Sarıldığım kaskatı beden bana ne yaptığımı idrak ettirdiğinde hızla geri çekildim.

Yüzümün ıslak yerlerini ellerimle silip dudaklarımı araladım.

-"Ben...ben özür dilerim." dedim zorlukla.

Hareketsiz duran ellerini sıkarken aynı anda çenesini sıktığını da görüyordum. Gözleri bana değmeden önüne döndü.

Kötü hissetmiştim.

-"Teşekküre gerek yok. Bu her kadının hakkı."

Titreyen kirpiklerimle alttan alttan onu izledim. Bir yandan görünen salon hızla boşaltılıyordu.

Dakikalar içinde kimse kalmamıştı.

Sarılıp pişman olduğum adam kıpırdandığında omuzlarımdaki ceketi alıp ona uzattım.

-"Teşekkür ederim..." diyip gözlerine baktım.

-"Kuvars."

Sessiz bekleyişimi anlayıp adını bağışladığında kalbimin orta yerlerinde değişik bir sarsıntı meydana geldi.

Daha önce hiç duymadığım bir isim beni etkilemişti.

-"Teşekkür ederim Kuvars bey." dedim ceketini giyerken.

İsmi de kendisi gibi inanılmazdı.

-"Seni evine bırakayım." dedi eliyle yolu gösterip.

Başımı iki yana salladım. Onların birbirine girdiği gece orada olmayacaktım. Düşünmeleri için zaman veriyordum.

Belki de pişman olmaları içindi bilmiyorum.

-"Eve gitmeyeceğim. Gidemem." dedim kısık sesle.

İçimden bir ses gidecek bir yerin mi var diye bağırıyordu.

-"Öyleyse gideceğin yere bırakırım."

Dudaklarımın içini kemirirken hızlı hızlı soluklar alıyordum. Bana olan acıma duygusu artarak katlanıyordu. Buna emindim.

-"Teşekkür ederim ama...gidecek bir yerim yok. Sizi daha fazla uğraştırmak istemem."

Böyle uzun cümleler kurmayalı ve biriyle karşılıklı konuşmayalı bir hayli zaman olmuştu.

Göğsünü şişirip nefesini dışarı üfledi. Ardından arkasını döndü ve uzun adımlar attı.

Geniş sırtını izlerken bir şey demeden neden gidiyor diye düşünür olmuştum.

Üzülmüş müydüm ?

-"Daha duracak mısın ? Yürü hadi."

Sanki ayaklarım bu komutu bekliyormuş gibi peşinden ilerledi. Nereye ve neden yürüdüğümü sorgulamadan onu takip ettim. Asansörle direk kimseye görünmeden otoparka indik.

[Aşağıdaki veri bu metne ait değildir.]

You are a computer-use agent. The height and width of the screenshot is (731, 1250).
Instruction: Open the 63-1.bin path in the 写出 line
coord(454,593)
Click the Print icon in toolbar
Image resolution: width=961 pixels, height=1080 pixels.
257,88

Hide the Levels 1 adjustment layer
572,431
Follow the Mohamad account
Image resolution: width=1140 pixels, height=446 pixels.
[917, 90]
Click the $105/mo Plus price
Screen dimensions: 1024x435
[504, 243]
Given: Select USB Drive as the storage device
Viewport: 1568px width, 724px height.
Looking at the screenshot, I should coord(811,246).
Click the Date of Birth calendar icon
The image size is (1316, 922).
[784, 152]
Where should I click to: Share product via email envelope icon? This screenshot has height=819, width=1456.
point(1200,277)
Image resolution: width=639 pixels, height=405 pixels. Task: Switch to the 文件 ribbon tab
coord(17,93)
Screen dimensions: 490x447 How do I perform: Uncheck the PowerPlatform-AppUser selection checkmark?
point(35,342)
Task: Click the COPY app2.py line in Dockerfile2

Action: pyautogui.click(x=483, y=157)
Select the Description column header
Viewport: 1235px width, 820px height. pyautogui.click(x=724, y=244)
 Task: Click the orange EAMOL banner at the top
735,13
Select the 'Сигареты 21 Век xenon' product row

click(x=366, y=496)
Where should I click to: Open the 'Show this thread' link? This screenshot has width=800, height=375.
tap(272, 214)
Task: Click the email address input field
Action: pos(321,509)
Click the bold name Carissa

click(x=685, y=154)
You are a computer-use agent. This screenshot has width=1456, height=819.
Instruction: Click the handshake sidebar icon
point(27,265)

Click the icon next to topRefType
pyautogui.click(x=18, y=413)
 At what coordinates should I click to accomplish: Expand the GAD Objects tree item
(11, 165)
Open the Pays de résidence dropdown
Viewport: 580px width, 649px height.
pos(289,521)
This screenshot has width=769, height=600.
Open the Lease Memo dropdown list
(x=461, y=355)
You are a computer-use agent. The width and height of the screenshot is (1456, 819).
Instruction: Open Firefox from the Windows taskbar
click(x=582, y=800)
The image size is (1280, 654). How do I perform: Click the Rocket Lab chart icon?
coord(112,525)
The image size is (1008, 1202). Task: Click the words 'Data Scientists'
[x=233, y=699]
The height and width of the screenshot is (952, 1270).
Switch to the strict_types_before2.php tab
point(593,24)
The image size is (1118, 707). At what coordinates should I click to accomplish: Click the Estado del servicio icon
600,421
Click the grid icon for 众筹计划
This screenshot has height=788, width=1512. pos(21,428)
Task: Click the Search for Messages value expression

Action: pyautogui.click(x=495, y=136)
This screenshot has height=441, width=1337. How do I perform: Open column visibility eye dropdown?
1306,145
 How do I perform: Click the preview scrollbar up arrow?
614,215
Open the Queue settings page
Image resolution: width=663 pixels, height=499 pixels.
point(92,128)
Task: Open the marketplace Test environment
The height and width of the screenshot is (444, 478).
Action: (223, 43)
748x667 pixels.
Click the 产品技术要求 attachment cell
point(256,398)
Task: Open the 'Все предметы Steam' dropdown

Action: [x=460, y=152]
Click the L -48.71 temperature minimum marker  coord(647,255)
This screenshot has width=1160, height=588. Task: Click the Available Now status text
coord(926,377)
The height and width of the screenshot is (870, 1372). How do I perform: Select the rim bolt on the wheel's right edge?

-"Nereye ?" diye sordum en sonunda.

Kürkümü de almamıştım. Hava çok soğuktu. Dişlerim birbirine çarpıyordu.

Bir arabanın önünde durduğunda bir adam sürgülü kapıyı açtı ve çekildi.

-"Gidecek yerim yok dememiş miydin ? Dışarıda mı kalmayı düşünüyorsun ?" dedikten sonra arabaya bindi.